HO-1 may be the potential therapeutic target for Atopic dermatitis as oxidative stress is dysregulated and associated with inflammation in Atopic dermatitis patients

Abstract

Abstract Atopic dermatitis (AD) is a chronic inflammatory skin disease and oxidative stress plays pathogenetic role in it. Heme oxygenase-1 (HO-1) is a key enzyme in response to oxidative and inflammatory insults. This study aims to evaluate the correlation between HO-1 expression, oxidative stress and inflammation in AD patients, identify the antioxidative and anti-inflammation effects of HO-1 on H2O2-induced HaCaT cells.
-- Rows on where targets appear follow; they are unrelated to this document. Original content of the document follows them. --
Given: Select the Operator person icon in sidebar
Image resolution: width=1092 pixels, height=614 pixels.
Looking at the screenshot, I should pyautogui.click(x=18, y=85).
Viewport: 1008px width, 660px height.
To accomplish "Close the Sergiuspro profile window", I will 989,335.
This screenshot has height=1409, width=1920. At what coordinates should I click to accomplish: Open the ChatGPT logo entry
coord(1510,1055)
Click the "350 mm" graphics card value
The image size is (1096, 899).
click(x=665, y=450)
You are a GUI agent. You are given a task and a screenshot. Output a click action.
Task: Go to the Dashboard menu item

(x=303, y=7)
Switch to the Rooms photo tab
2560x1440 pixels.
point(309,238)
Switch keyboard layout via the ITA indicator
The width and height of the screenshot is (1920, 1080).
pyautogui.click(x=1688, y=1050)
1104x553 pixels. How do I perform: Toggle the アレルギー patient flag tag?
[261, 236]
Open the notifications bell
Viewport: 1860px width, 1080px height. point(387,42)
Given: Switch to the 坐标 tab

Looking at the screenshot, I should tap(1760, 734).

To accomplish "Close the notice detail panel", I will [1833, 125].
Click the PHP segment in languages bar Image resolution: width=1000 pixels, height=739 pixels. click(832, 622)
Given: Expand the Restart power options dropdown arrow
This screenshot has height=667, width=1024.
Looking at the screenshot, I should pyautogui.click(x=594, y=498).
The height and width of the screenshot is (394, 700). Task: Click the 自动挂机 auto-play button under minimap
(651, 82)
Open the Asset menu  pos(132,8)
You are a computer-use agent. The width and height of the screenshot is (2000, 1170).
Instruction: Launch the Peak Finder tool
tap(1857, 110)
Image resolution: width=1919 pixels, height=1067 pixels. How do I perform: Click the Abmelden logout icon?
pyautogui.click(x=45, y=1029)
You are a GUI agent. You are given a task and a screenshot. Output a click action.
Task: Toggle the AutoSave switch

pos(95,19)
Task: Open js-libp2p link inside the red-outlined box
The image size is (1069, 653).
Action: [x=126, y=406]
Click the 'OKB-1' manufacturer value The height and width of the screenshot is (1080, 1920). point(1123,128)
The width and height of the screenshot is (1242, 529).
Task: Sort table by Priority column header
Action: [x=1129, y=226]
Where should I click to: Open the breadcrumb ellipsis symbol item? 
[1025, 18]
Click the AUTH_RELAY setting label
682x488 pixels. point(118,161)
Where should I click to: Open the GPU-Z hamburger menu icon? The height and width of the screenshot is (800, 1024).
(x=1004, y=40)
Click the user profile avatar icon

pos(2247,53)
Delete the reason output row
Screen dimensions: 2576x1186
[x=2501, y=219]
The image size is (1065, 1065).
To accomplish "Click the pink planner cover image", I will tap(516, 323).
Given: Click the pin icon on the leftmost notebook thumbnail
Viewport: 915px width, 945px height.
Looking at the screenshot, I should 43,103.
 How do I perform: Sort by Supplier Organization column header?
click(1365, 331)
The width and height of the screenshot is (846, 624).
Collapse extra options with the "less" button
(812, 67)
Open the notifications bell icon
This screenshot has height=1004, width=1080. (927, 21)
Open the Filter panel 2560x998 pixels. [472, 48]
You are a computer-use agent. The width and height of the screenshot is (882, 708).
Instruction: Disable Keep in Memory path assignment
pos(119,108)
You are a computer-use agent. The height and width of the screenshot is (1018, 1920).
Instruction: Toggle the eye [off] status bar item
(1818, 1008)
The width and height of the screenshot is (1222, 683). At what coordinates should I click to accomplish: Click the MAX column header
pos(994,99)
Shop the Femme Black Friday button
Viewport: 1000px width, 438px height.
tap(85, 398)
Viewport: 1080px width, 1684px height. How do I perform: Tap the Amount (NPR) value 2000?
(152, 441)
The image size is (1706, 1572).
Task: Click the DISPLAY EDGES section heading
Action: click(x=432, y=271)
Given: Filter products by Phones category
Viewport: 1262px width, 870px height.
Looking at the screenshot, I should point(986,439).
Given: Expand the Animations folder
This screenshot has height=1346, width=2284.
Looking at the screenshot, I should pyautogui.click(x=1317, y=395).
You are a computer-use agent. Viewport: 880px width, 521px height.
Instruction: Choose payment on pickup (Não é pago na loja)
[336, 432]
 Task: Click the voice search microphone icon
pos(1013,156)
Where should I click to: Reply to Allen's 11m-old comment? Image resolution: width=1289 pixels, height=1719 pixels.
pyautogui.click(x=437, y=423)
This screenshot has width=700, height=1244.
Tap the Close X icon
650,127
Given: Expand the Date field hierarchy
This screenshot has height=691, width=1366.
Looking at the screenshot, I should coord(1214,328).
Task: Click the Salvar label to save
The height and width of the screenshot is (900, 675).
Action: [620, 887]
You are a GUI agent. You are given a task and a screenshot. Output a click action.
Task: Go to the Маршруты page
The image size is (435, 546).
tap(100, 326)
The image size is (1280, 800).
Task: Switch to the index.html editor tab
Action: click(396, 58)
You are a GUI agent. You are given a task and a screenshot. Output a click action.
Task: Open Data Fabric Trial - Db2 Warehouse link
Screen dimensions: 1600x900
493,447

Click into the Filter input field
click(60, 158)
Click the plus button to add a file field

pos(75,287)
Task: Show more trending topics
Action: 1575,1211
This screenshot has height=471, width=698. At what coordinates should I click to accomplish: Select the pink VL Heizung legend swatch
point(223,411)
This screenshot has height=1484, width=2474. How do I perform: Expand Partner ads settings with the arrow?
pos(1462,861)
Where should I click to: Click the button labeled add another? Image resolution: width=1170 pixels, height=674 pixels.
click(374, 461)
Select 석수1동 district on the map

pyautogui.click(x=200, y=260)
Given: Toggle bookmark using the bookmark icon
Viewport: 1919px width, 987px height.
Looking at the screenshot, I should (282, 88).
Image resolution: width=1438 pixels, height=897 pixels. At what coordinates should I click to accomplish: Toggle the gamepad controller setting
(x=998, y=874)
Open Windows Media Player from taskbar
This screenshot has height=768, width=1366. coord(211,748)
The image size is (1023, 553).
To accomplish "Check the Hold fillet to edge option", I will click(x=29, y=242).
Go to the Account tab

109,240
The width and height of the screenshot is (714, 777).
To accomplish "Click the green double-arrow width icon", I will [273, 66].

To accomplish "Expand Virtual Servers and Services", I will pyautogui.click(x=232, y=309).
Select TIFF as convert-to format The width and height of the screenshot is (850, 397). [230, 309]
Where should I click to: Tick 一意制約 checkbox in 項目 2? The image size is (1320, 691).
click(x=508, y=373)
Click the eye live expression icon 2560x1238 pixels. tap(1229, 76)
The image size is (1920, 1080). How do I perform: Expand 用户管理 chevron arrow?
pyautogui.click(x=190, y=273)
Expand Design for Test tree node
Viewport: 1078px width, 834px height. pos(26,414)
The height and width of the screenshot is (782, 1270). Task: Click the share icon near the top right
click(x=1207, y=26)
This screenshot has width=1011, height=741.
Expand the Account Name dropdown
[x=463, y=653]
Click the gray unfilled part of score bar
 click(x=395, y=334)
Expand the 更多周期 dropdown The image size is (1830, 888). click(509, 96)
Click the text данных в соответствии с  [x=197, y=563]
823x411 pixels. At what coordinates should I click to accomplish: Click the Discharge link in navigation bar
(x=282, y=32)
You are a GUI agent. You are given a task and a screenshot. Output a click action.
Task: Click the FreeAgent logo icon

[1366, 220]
Forty-two AD patients and twelve healthy controls were enrolled. Human Oxidative Stress PCR Array was performed to test the oxidative stress related gene expression in AD patients and controls. The HO-1 expression, malondialdehyde (MDA) and SOD and inflammatory factors IL-4 and high mobility group box1 (HMGB1) were measured by ELISA. The effect of HO-1 on the expressions of ROS, MDA and SOD, and inflammatory factors IL-4 and TNF-α were also detected in H2O2-induced HaCaT cells. We demonstrated that the levels of MDA were increased while SOD, antioxidants genes, ROS metabolisms and oxygen transporter genes were decreased in AD patients than in controls. In addition, high expression of MDA is positively correlated with IL-4 expression and disease severity of AD. HMGB1was also positively correlated with SOD activity. Furthermore, the level of HO-1 was significantly higher in AD patients than controls and HO-1 increased the SOD activity and decreased the levels of ROS, MDA, decreased the expressions of IL-4 and TNF-α in H2O2 -induced oxidative stress in HaCaT cells. In conclusion, oxidative damage is positively correlated with inflammatory factors and disease severity of AD and HO-1 may be potential target as its antioxidant and anti-inflammation effects.